L’Inter gioca la partita perfetta ma per il Real Madrid (che vince 2-1)
La squadra di Chivu regala due gol. Il Corsera scrive di superficialità e presunzione e che non puoi regalare tanto a Mbappé, Vinicius e Bellingham. Aggiungiamo noi che non sono Neres e Anguissa

Db Madrid 08/09/2026 - Champions League / Real Madrid-Inter / foto Daniele Buffa/Image Sport nella foto: Josep Martinez
Il Real Madrid poteva vincere anche 7-1
L’Inter perde la prima in Champions a casa del Real Madrid di Mourinho. Madrid due, Inter uno. E anche se i commentatori di casa nostra hanno esaltazione la prestazione degli uomini di Chivu, la realtà è che sarebbe potuta finire anche sette a uno.
L’Inter ci ha messo del suo. Ha regalato due gol e il Madrid non si è fatto pregare. Il Corriere della Sea scrive di partita perfetta giocata dai nerazzurri ma per gli spagnoli.
Imbarazzanti gli errori dell’Inter
Scrive il Corsera:
“L’Inter crea ma fa harakiri. Con gli errori imbarazzanti di Bisseck prima e del portiere Martinez poi, dopo venti minuti il Real è già in vantaggio per due a zero. La reazione non basta. José Mourinho non si alza quasi mai dalla panchina, del resto che bisogno c’è? Nel gigantesco flipper coperto del Bernabeu fa quasi tutto l’inter, che gioca la partita perfetta, ma per il Real Madrid: la squadra di Chivu crea tanto, ma rimbalza sul gigantesco Courtois ed è troppo superficiale nella costruzione dell’azione, a partire da Martinez che fa una papera clamorosa coi piedi e regala il 2-0, tagliando le gambe alla propria squadra. Il primo tempo così diventa un mezzo incubo, con almeno cinque contropiedi concessi a Mbappé e Vinicius e due gol regalati”.
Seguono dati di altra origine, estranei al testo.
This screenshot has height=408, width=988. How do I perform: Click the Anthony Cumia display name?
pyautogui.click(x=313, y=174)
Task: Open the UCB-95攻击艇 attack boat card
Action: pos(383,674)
Nel commento, Alessandro Bocci scrive di superficialità e presunzione:
“La squadra di Chivu ha coraggio e personalità, ma amnesie fatali e inammissibili a questi livelli, che finiscono per cancellare quanto di buono viene fatto nell’arco dei novanta minuti. Superficialità e presunzione che non ti puoi permettere se dall’altra parte ci sono Mbappé, Vinicius e Bellingham”. Non sono Neres e Anguissa, per capirci. I realtà pure i Blancos si sono divorati l’impossibile.